Mau tempo e desilusão com a política explicam abstenção

O mau tempo e a desilusão com a política e com os políticos são razões invocadas por alguns munícipes de Palmela e Sesimbra para justificarem a elevada taxa de abstenção nas eleições autárquicas de domingo nos dois concelhos do distrito de Setúbal.

Nas eleições de 29 de setembro, a maior taxa de abstenção foi registada em Sesimbra (62,2%) e em Palmela foi de 61,44%. Entre os dois, ficou o concelho de Cascais, no distrito de Lisboa, com 62,01%.

"A taxa de abstenção foi muito levada porque as pessoas já estão um bocado massacradas com a política, estão desligadas da política, estão cansadas", disse à agência Lusa Florentino Santos, munícipe e comerciante de Palmela.

"O tempo estava um bocado mau e a maior parte do pessoal, daqueles que dizem mal do Governo, não saiu de casa para mudar o voto. À direita toda a gente saiu de casa para votar", acrescentou um sexagenário reformado, residente em Palmela há mais de 40 anos.

Para o presidente eleito da Câmara de Palmela, Álvaro Amaro (CDU), a falta de expressão da vontade popular nas urnas e a opção de alguns eleitores pela abstenção a nível local "é uma desilusão", mas o autarca adiantou algumas explicações para a elevada taxa de abstenção no concelho.

"À primeira vista, o facto de termos um concelho muito extenso com 470 quilómetros quadrados, e de termos também alguns núcleos urbanos que recebem novos residentes que ainda não estarão devidamente sociabilizados. Mas creio que a abstenção se deve, sobretudo, à desilusão das pessoas com a política", disse.

Bem diferente é a posição do presidente da Câmara de Sesimbra, que atribui o aumento da abstenção no concelho ao descontentamento dos eleitores com a situação do país, mas também a obras realizadas pela autarquia e à introdução de parquímetros em diversas zonas de estacionamento.

"Eu associo essas perdas a algum descontentamento com as obras realizadas ou que ainda estão em curso no concelho e, no caso particular da freguesia de Santiago, com as decisões que tomámos no início do verão relativamente à instalação de parquímetros. Penso que as pessoas não aceitaram bem essa decisão, ou nós não a conseguimos explicar bem", admitiu.

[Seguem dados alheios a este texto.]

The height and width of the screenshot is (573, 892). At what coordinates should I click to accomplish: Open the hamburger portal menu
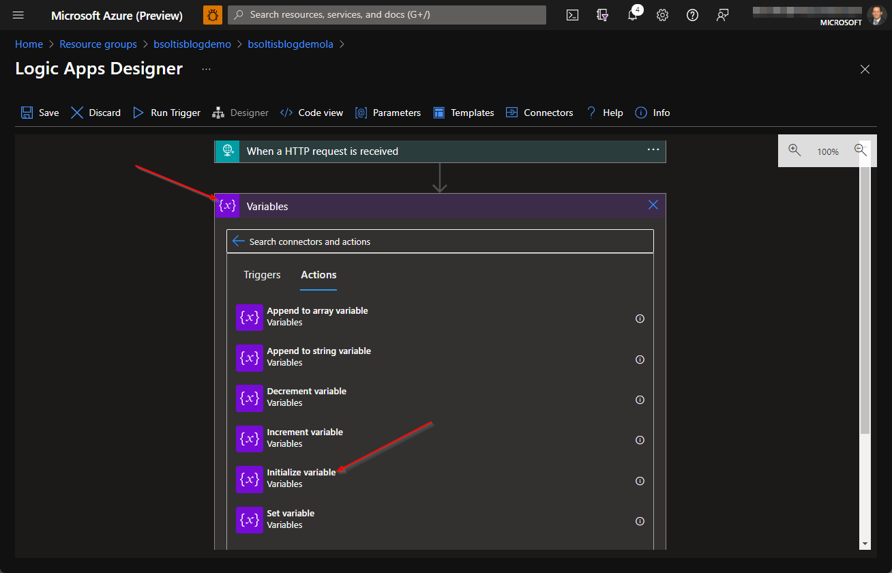tap(18, 15)
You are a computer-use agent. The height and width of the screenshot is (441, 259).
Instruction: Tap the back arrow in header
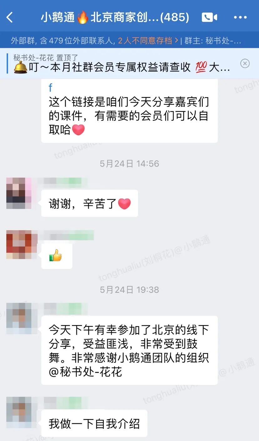click(x=10, y=18)
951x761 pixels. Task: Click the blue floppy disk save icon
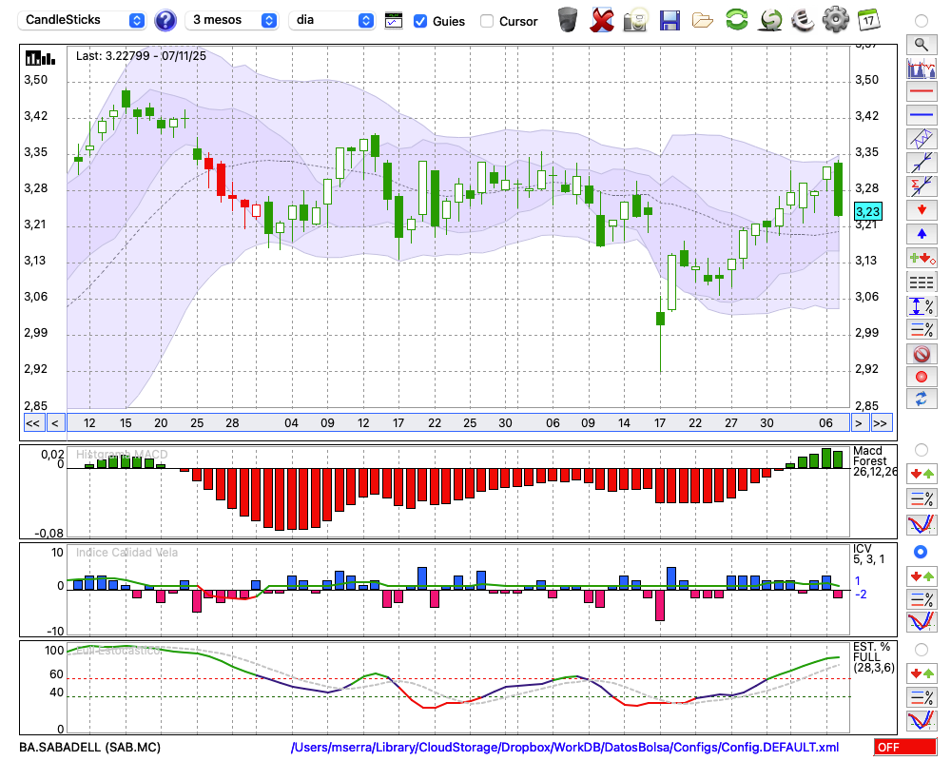coord(670,20)
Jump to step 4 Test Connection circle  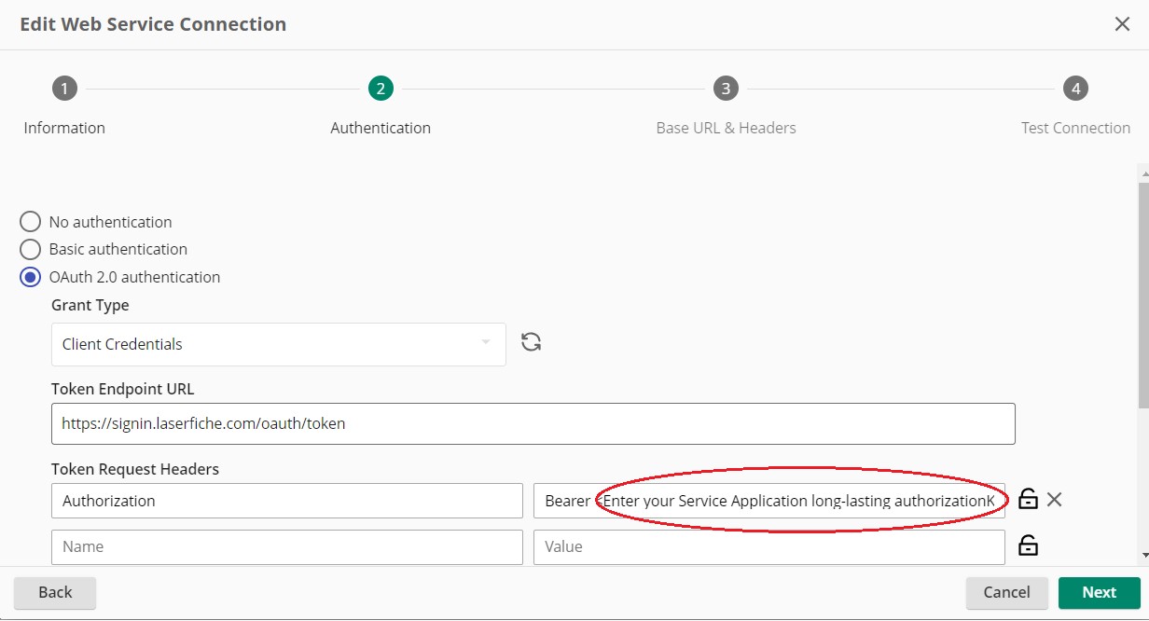click(x=1075, y=89)
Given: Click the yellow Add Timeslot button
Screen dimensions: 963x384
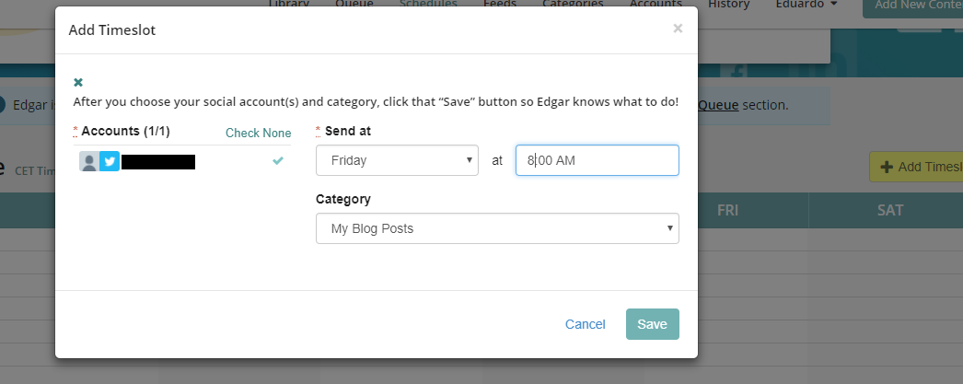Looking at the screenshot, I should 916,167.
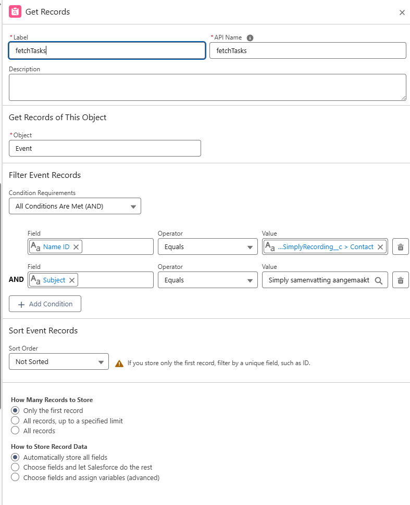
Task: Choose fields and assign variables (advanced)
Action: tap(15, 477)
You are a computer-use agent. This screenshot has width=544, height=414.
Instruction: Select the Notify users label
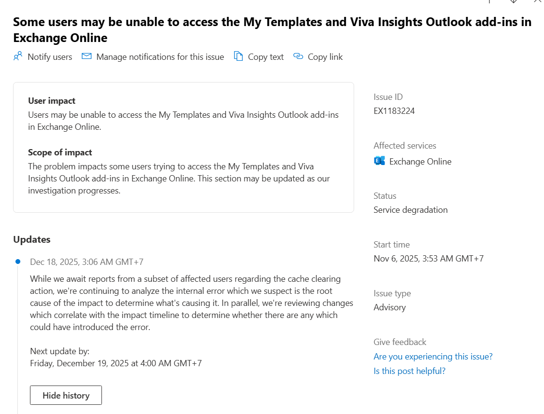pos(50,57)
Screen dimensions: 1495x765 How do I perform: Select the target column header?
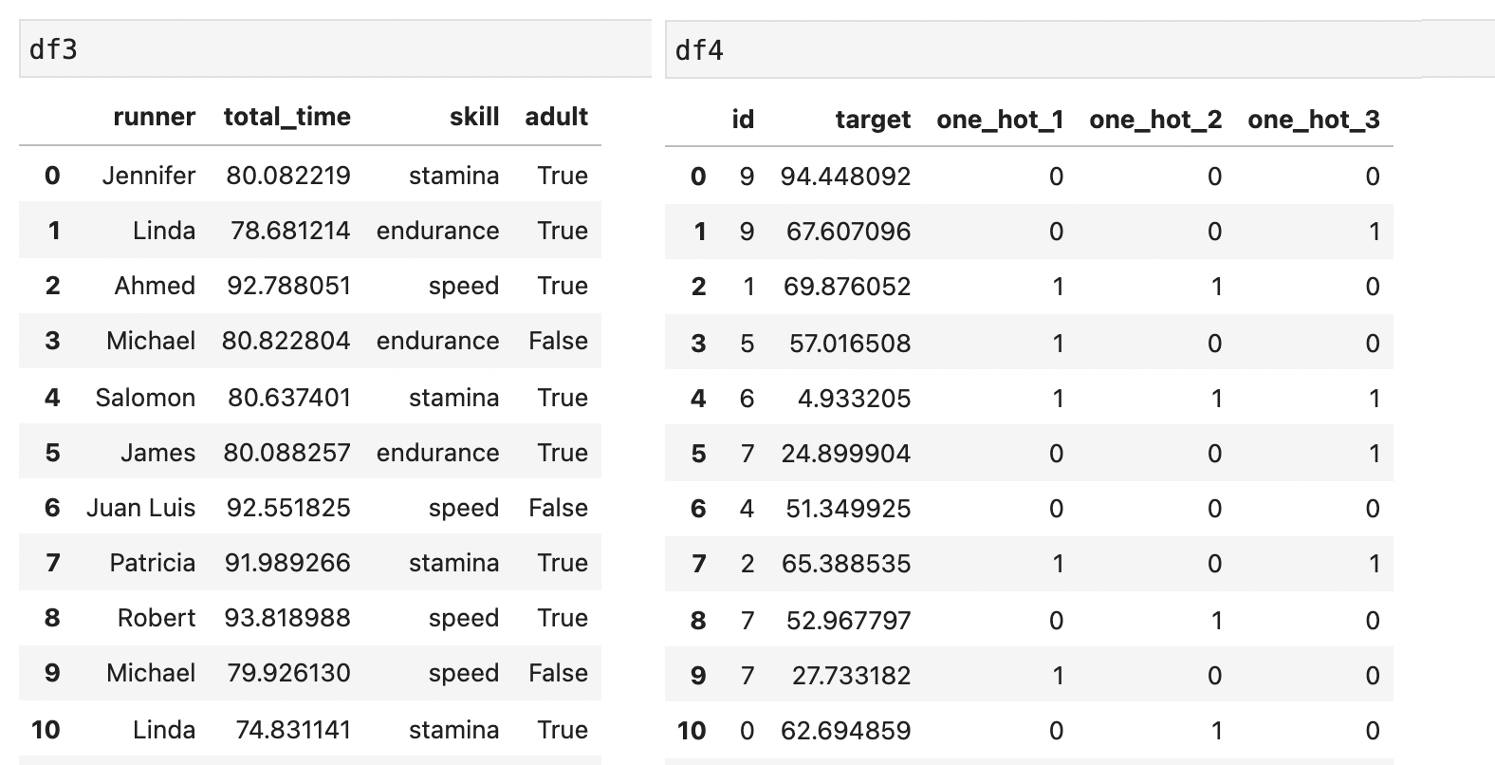coord(873,120)
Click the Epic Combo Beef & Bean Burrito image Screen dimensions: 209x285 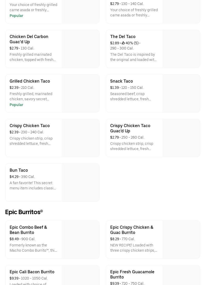tap(80, 239)
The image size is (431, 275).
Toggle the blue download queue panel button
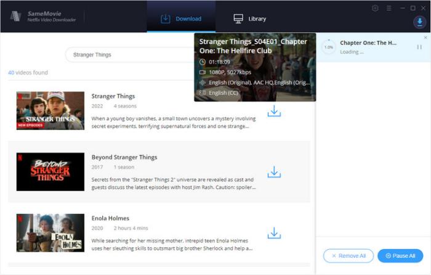pyautogui.click(x=419, y=22)
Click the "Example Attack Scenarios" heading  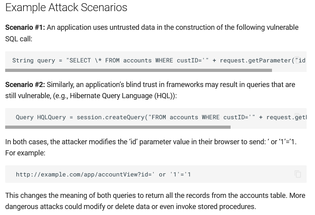coord(66,8)
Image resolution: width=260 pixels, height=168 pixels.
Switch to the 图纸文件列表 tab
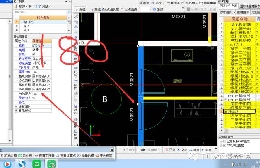pyautogui.click(x=228, y=6)
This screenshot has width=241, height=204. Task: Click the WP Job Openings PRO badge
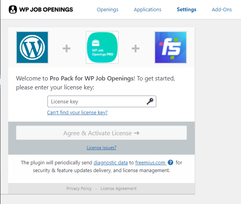point(102,47)
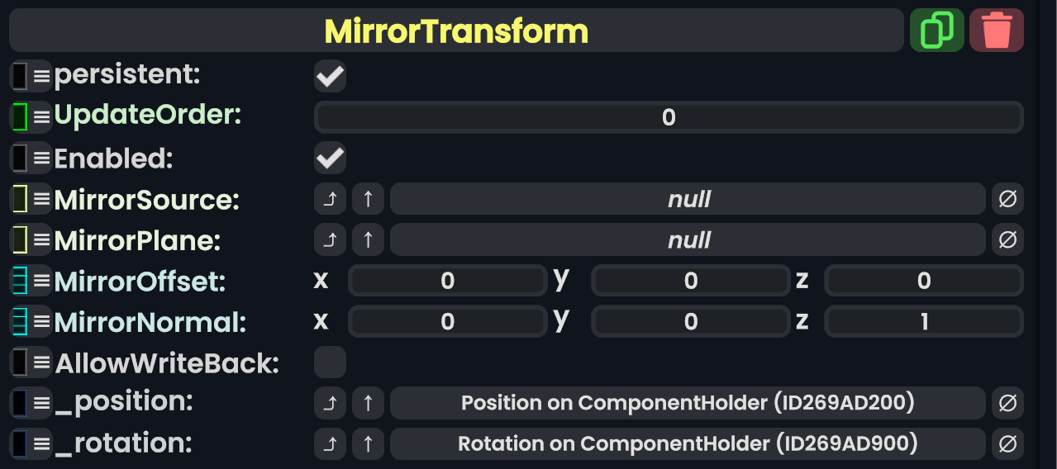Click the MirrorNormal z value field
Screen dimensions: 1057x469
tap(924, 321)

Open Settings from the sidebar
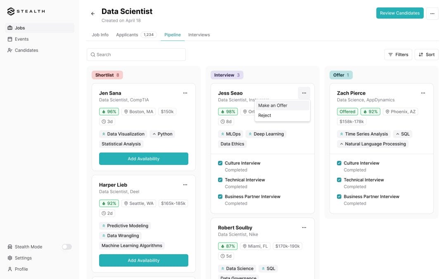[x=23, y=258]
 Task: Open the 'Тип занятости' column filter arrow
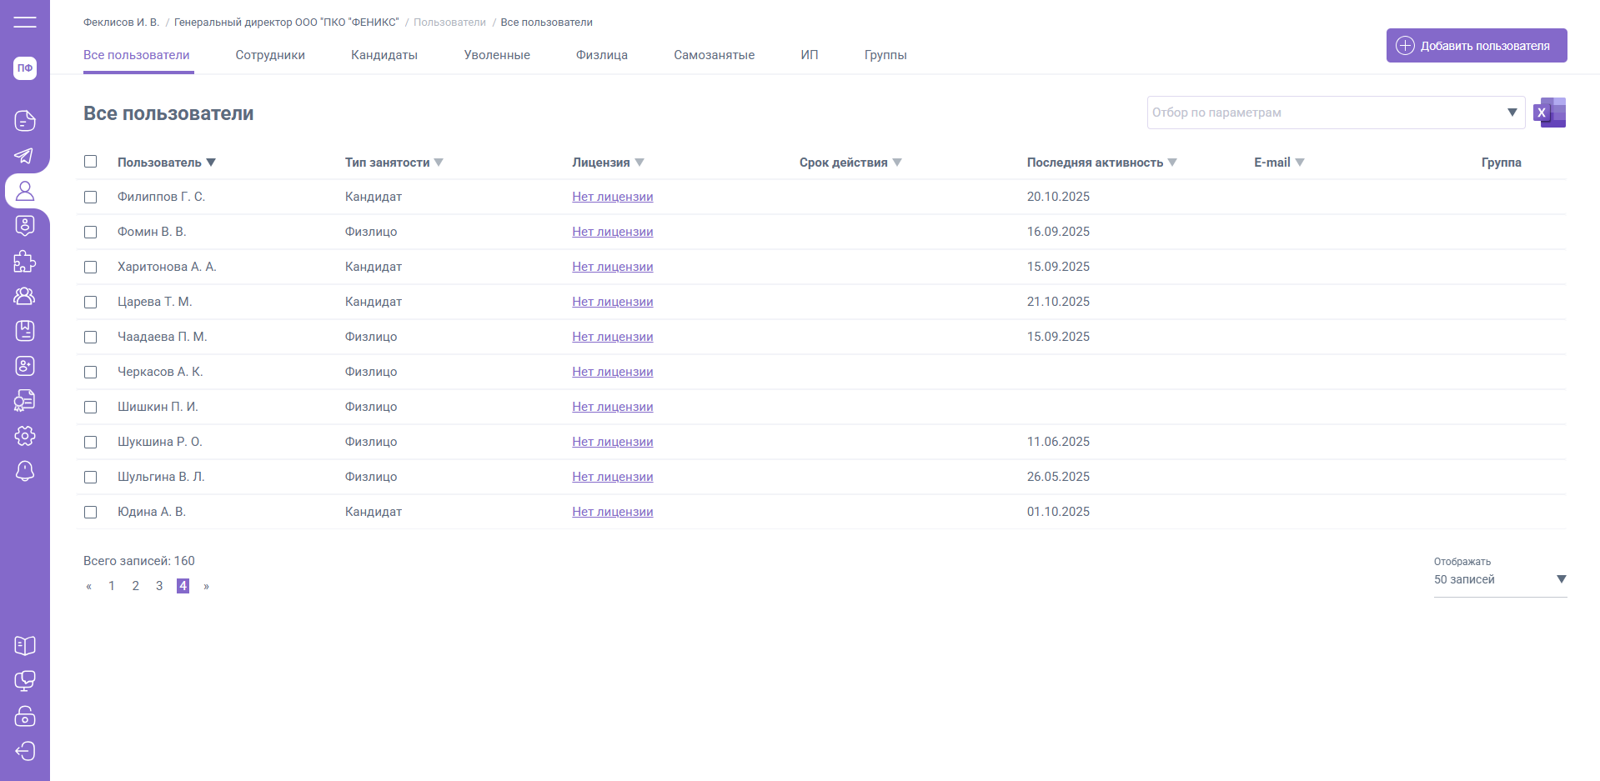click(439, 163)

Seja uma coisa ou outra, a verdade é que apesar da maioria absoluta renovada, há alguns munícipes sesimbrenses que não escondem o descontentamento com algumas opções da autarquia e que não votaram por isso mesmo, como é o caso de Anabela Mata, residente na Aldeia do Meco.

"A Câmara Municipal colocou-nos os esgotos e agora está-nos a pedir para pagarmos um balúrdio. Eu conheço muitas câmaras em que as pessoas pagam só trezentos e tal euros e nós estamos a pagar mil euros e depois mais mil e tal euros", disse Anabela Mata, acrescentando que também não concorda com os parquímetros no centro de Sesimbra.

Para Elisa Santos, moradora em Sesimbra, a "taxa de abstenção deve-se sempre à confiança que as pessoas têm, ou não, naqueles em quem vão votar, tanto nas autárquicas como nas legislativas".

"No caso das eleições autárquicas, onde há uma maior proximidade, a taxa de abstenção traduz, possivelmente o descontentamento das pessoas [com o poder local]", concluiu.